* Work request
Set down, please, the line that contains "You are a computer-use agent. Image" and every line that follows it to the end of the records, exactly; do not include pictures.

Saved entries
★ ★ ★ ★ ★ ★ ★

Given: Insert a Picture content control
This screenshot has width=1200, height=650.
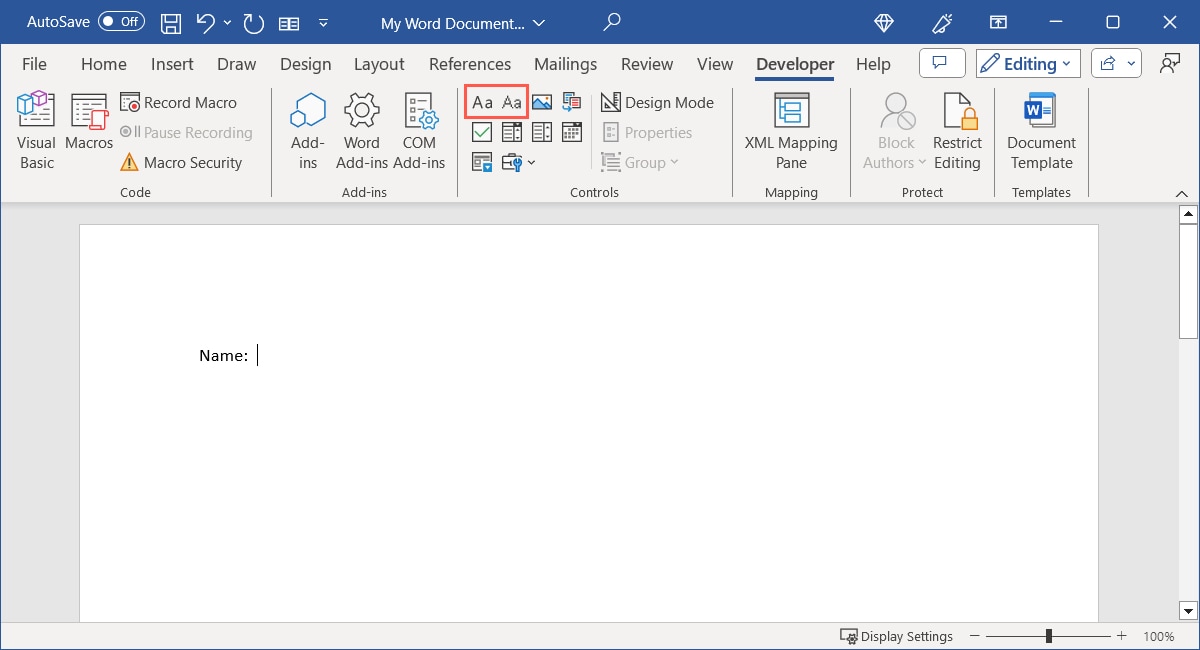Looking at the screenshot, I should click(541, 101).
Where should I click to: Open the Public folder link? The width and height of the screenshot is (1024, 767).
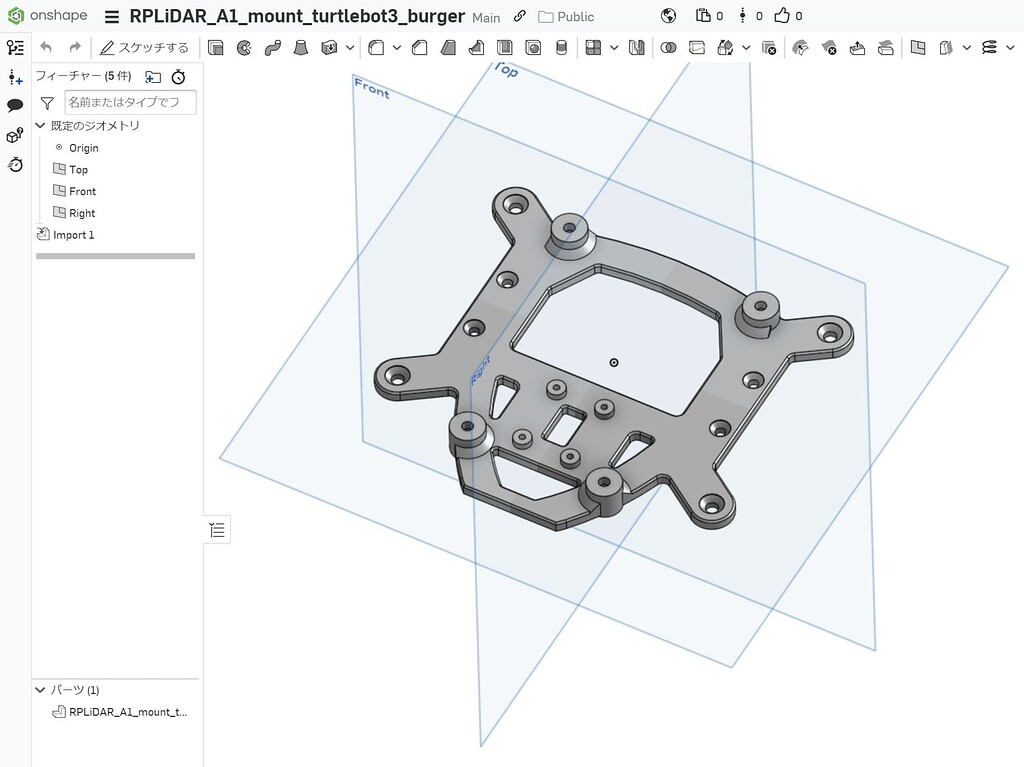566,17
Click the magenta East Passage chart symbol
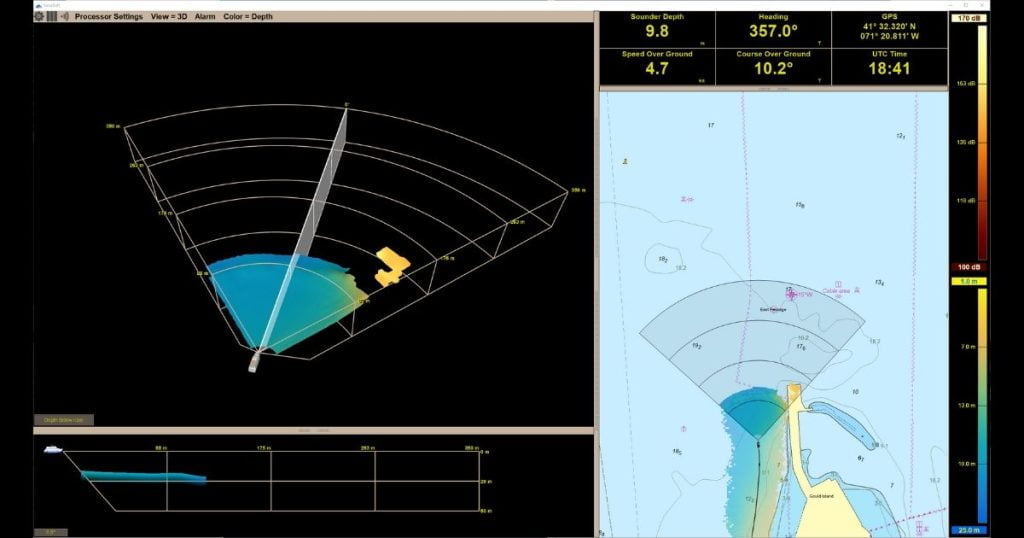This screenshot has width=1024, height=538. pos(792,295)
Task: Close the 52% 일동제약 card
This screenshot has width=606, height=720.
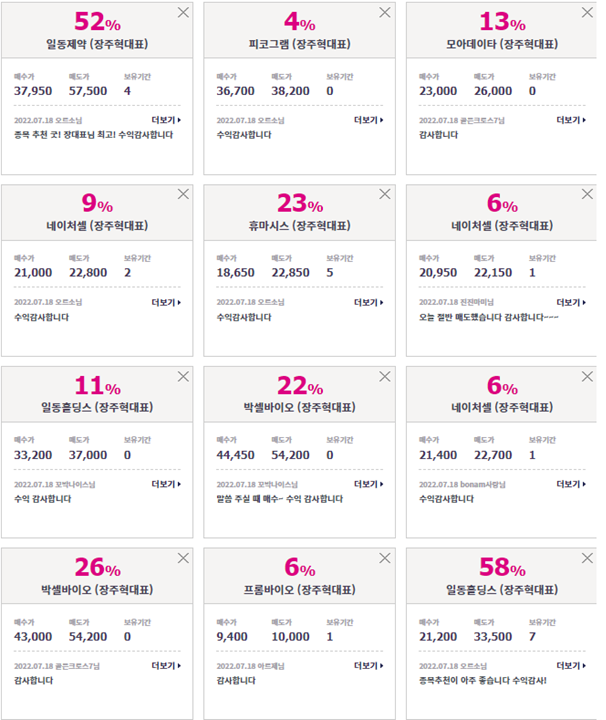Action: (183, 12)
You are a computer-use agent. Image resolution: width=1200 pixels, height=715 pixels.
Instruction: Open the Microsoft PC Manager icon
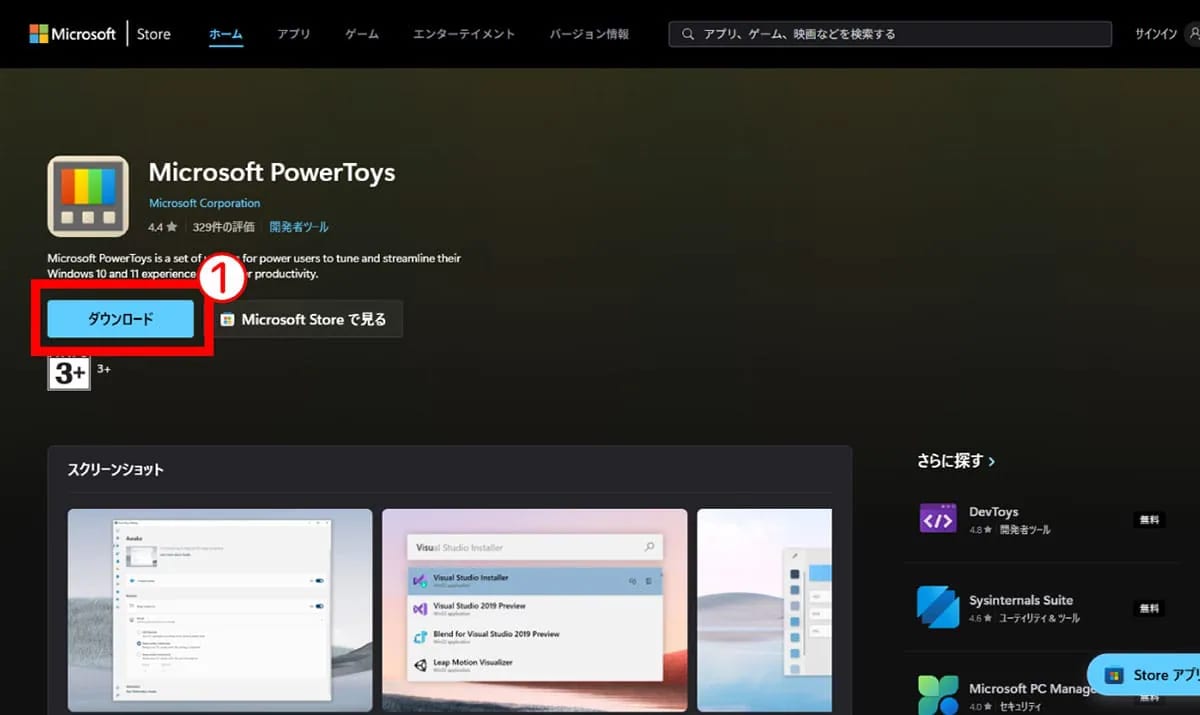(938, 694)
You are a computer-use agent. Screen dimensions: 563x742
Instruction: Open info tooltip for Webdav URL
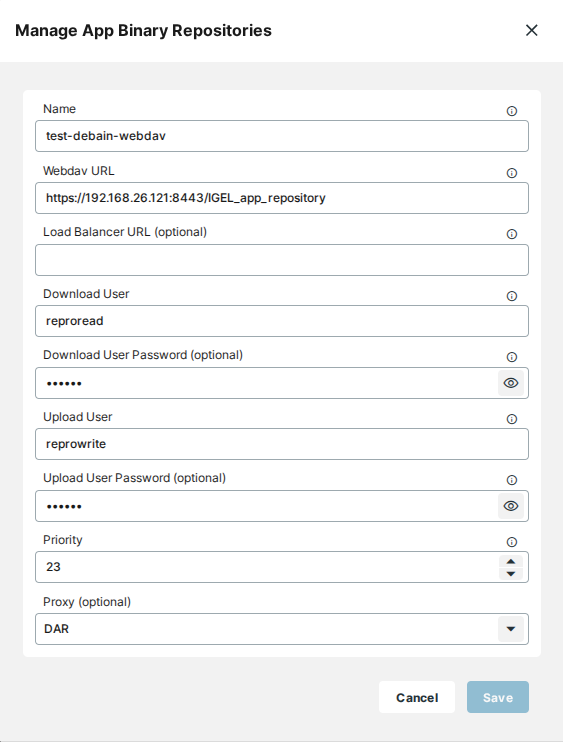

★ ★ ★ ★ ★ ★ ★

* Answer box
You are a computer-use agent. Image resolution: width=1200 pixels, height=715 pixels.
Instruction: Open the Microsoft PC Manager icon
(938, 694)
You are a computer-use agent. Screen dimensions: 563x742
Instruction: Open info tooltip for Webdav URL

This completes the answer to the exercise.